- Written request -
Convert everything from the start of the lines down to the line containing "Concerti (97, 17)", inclusive, into a numbered list, skipping blank lines. Leave the pictures out of the list.

— start Input for this task —

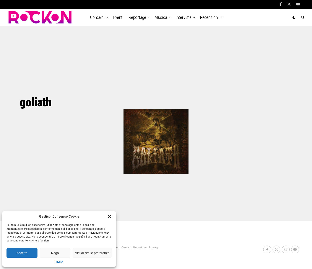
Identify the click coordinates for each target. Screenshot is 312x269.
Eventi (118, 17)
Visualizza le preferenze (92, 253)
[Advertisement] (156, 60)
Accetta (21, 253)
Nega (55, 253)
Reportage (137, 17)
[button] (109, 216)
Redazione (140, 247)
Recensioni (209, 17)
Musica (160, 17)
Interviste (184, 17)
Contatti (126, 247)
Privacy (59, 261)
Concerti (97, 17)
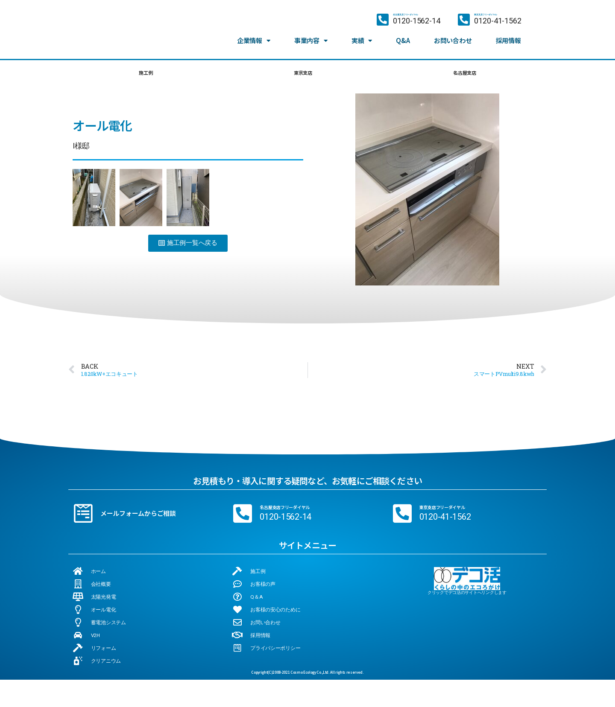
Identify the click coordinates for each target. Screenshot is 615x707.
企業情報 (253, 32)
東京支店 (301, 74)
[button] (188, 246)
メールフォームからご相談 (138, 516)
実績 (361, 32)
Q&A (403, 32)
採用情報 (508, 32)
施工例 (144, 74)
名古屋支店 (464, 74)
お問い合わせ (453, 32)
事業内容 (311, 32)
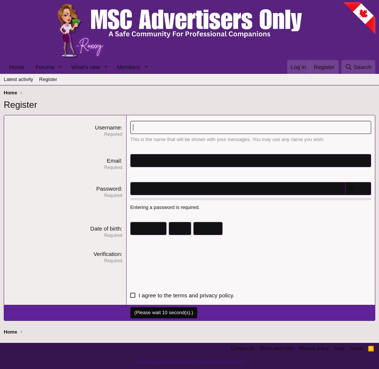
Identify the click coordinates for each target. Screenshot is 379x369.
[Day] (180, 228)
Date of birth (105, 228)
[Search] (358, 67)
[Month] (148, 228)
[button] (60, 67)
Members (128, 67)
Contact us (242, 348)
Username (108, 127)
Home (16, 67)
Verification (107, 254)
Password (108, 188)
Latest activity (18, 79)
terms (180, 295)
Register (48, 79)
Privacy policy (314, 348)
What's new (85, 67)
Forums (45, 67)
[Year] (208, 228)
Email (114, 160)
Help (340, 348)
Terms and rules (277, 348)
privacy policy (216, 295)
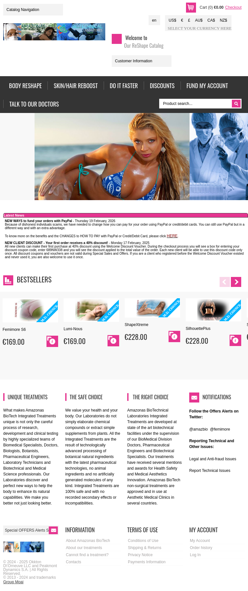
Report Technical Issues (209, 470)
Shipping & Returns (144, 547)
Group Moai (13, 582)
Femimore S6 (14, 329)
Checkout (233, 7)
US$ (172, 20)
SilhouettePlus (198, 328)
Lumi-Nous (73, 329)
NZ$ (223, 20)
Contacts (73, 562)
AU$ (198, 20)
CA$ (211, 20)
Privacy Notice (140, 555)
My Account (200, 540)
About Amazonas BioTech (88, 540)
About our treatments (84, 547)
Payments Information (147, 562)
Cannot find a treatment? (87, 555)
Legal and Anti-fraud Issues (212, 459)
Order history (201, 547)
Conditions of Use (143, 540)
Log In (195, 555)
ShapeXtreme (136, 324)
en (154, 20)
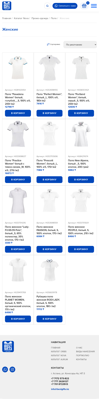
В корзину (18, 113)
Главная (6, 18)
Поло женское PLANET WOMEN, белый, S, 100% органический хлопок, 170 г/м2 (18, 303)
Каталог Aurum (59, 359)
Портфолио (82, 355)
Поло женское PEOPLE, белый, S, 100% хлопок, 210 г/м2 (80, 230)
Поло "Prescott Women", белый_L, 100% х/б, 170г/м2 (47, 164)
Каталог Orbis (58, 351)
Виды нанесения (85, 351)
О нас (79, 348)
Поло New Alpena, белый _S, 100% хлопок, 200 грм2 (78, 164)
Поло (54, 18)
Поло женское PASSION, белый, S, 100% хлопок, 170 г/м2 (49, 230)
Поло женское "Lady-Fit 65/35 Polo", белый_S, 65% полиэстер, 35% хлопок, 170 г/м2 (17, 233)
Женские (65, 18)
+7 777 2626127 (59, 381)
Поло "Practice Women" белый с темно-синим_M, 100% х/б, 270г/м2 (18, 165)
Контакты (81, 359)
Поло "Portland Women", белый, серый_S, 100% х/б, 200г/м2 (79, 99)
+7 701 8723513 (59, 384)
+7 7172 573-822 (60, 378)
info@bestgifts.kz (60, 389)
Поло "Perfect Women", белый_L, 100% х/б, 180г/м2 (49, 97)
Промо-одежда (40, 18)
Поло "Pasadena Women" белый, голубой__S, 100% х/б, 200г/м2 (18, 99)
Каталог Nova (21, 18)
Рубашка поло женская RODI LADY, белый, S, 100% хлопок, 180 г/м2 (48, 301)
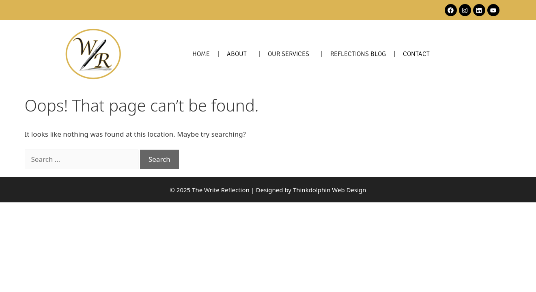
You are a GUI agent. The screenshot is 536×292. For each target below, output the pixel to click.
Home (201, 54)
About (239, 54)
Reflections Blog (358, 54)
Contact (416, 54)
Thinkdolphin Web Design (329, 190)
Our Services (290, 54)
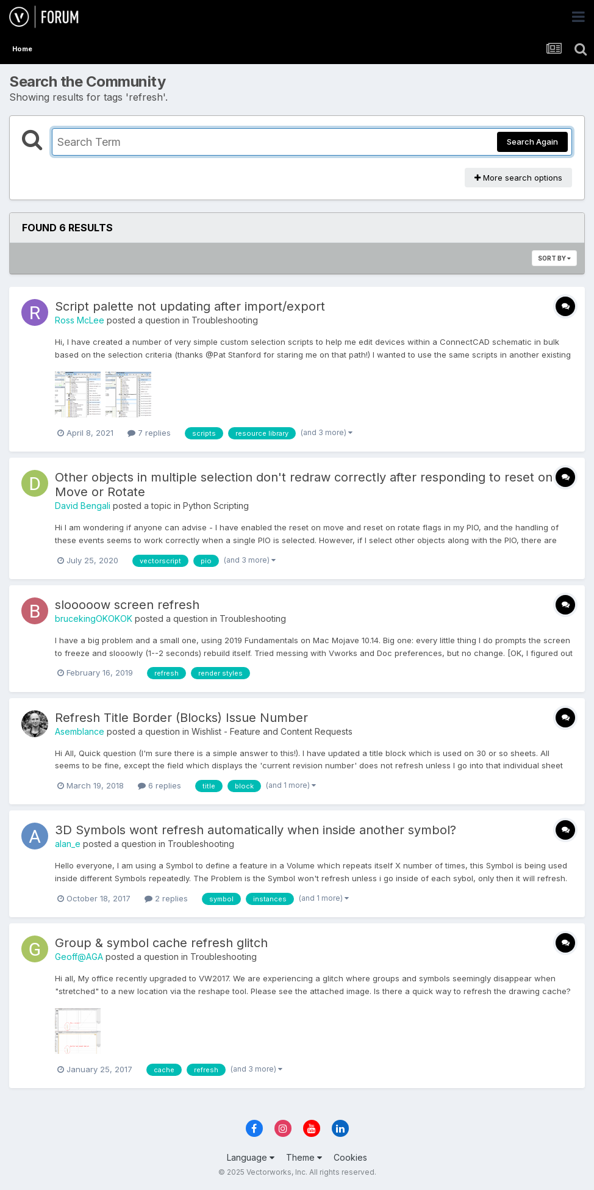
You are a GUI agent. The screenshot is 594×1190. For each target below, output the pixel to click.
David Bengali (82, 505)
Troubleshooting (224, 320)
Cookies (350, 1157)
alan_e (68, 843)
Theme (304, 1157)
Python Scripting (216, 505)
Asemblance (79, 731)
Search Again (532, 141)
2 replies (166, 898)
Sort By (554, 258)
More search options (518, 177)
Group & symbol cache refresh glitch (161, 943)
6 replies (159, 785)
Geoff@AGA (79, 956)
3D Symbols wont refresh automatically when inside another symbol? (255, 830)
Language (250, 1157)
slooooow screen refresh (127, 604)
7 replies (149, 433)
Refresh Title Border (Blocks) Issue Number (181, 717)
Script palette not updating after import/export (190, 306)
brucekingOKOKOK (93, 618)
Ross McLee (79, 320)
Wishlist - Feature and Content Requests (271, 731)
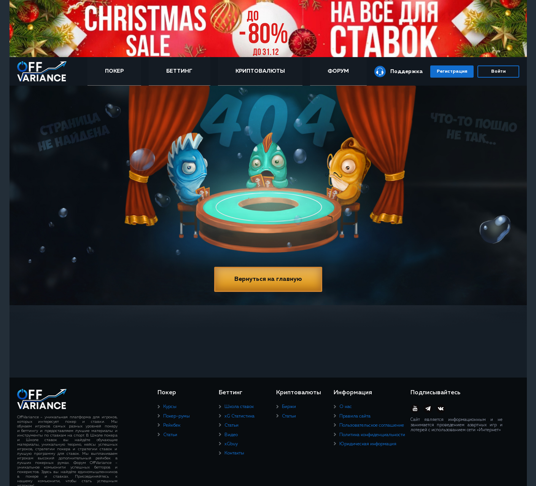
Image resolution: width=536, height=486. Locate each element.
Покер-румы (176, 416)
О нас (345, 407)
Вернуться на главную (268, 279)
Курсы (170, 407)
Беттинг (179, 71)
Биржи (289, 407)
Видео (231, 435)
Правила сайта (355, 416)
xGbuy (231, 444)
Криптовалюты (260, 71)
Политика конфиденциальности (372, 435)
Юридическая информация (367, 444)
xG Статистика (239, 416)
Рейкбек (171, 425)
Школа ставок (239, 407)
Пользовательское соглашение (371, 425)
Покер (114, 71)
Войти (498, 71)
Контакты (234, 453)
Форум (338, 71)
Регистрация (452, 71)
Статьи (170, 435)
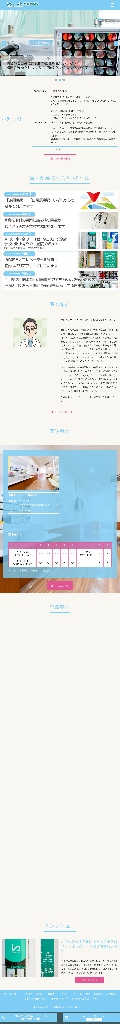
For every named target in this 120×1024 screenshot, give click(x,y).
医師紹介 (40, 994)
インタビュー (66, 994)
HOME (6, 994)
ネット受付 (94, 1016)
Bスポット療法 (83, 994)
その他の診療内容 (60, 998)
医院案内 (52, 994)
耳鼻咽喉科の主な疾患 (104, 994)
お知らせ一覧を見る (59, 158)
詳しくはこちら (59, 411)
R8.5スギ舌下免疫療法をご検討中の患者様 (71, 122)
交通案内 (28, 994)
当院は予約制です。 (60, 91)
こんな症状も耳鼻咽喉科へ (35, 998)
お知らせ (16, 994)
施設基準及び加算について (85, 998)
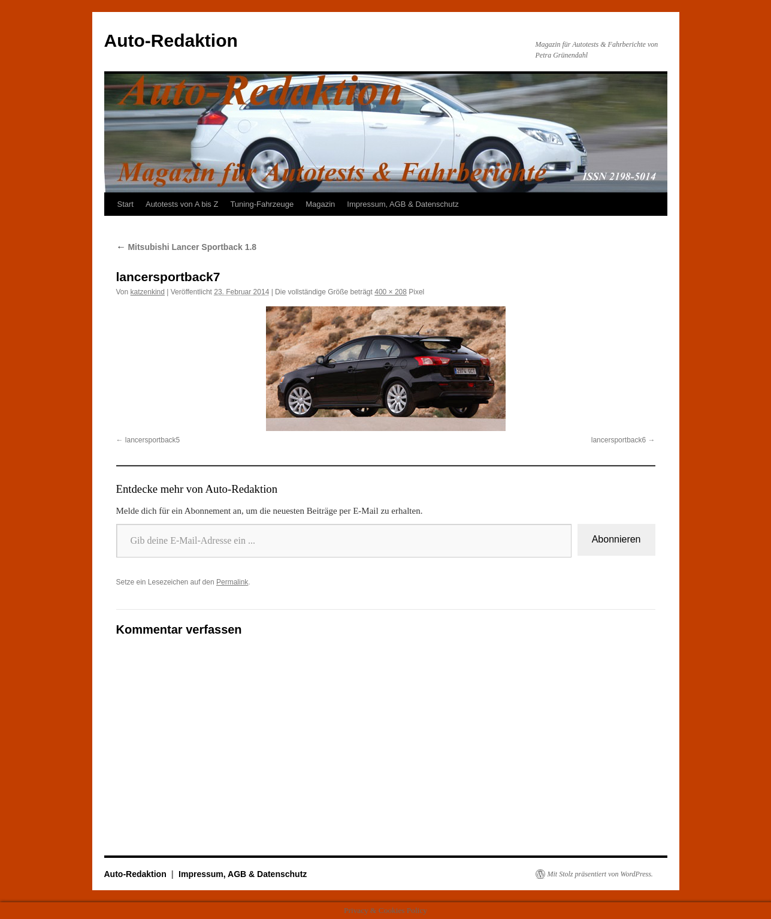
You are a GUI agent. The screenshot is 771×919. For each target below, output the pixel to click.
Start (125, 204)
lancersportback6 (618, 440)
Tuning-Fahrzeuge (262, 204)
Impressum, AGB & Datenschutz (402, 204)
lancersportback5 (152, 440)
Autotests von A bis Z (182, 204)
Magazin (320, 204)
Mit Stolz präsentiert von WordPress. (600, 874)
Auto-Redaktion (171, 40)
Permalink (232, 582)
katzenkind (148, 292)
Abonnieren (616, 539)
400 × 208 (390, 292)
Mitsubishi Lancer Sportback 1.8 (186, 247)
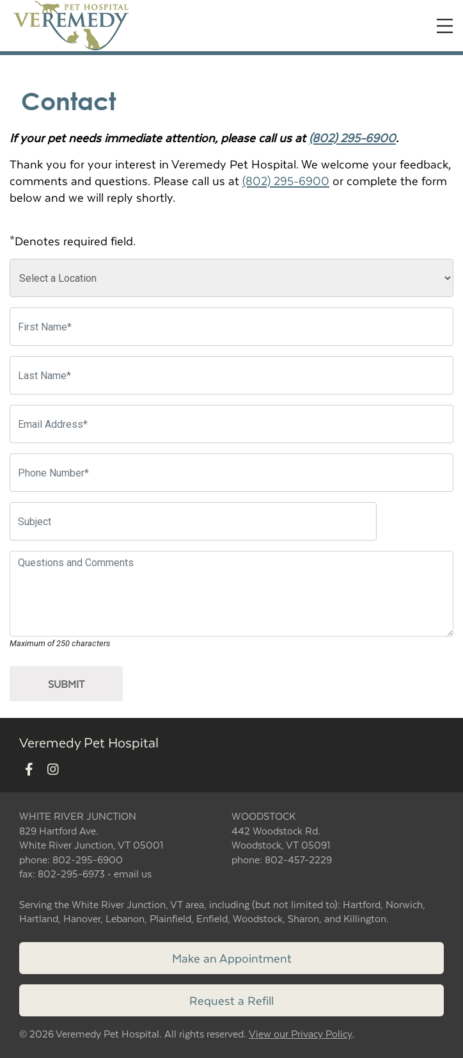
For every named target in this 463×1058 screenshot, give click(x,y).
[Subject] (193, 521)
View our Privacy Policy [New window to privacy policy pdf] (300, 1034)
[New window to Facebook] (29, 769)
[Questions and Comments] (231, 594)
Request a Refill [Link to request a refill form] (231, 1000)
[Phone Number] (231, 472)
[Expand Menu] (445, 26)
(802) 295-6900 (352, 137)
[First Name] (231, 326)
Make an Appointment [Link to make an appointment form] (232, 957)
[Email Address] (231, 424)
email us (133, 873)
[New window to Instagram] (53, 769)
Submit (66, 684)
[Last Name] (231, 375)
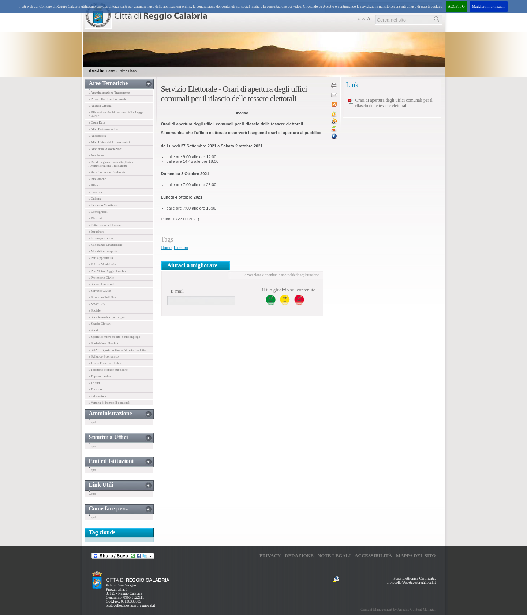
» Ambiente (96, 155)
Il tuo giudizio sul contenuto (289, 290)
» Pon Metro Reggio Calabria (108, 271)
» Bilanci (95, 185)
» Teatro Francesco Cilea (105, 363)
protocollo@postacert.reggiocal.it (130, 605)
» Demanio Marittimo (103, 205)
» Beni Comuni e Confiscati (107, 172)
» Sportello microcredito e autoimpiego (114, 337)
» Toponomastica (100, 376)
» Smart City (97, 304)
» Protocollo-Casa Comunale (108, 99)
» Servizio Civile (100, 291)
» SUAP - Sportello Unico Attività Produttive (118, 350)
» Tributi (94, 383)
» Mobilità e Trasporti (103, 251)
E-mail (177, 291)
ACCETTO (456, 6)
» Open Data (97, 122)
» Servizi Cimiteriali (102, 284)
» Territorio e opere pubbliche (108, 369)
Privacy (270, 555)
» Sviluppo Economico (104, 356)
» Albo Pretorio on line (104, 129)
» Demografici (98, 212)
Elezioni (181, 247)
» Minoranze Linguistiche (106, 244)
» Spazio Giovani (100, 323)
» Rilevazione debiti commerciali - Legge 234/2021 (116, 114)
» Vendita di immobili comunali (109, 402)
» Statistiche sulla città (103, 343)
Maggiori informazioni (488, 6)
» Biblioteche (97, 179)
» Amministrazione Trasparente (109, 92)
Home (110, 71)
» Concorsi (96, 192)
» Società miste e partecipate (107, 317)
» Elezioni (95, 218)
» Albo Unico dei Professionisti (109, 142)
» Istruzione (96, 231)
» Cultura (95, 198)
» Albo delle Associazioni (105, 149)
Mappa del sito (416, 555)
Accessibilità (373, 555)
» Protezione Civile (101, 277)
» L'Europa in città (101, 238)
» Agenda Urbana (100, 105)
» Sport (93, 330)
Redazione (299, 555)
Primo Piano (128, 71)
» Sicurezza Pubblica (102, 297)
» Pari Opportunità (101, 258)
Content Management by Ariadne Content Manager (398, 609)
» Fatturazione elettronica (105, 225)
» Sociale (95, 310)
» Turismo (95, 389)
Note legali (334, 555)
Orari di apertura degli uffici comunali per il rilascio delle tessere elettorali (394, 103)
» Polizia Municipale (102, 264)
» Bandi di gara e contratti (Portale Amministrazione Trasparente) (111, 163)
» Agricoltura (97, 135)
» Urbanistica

— end Input for this task —

- Expected answer -
1. Identify the click coordinates for each target. Screenshot is 312x269.
2. Eventi (118, 17)
3. Visualizza le preferenze (92, 253)
4. [Advertisement] (156, 60)
5. Accetta (21, 253)
6. Nega (55, 253)
7. Reportage (137, 17)
8. [button] (109, 216)
9. Redazione (140, 247)
10. Recensioni (209, 17)
11. Musica (160, 17)
12. Interviste (184, 17)
13. Contatti (126, 247)
14. Privacy (59, 261)
15. Concerti (97, 17)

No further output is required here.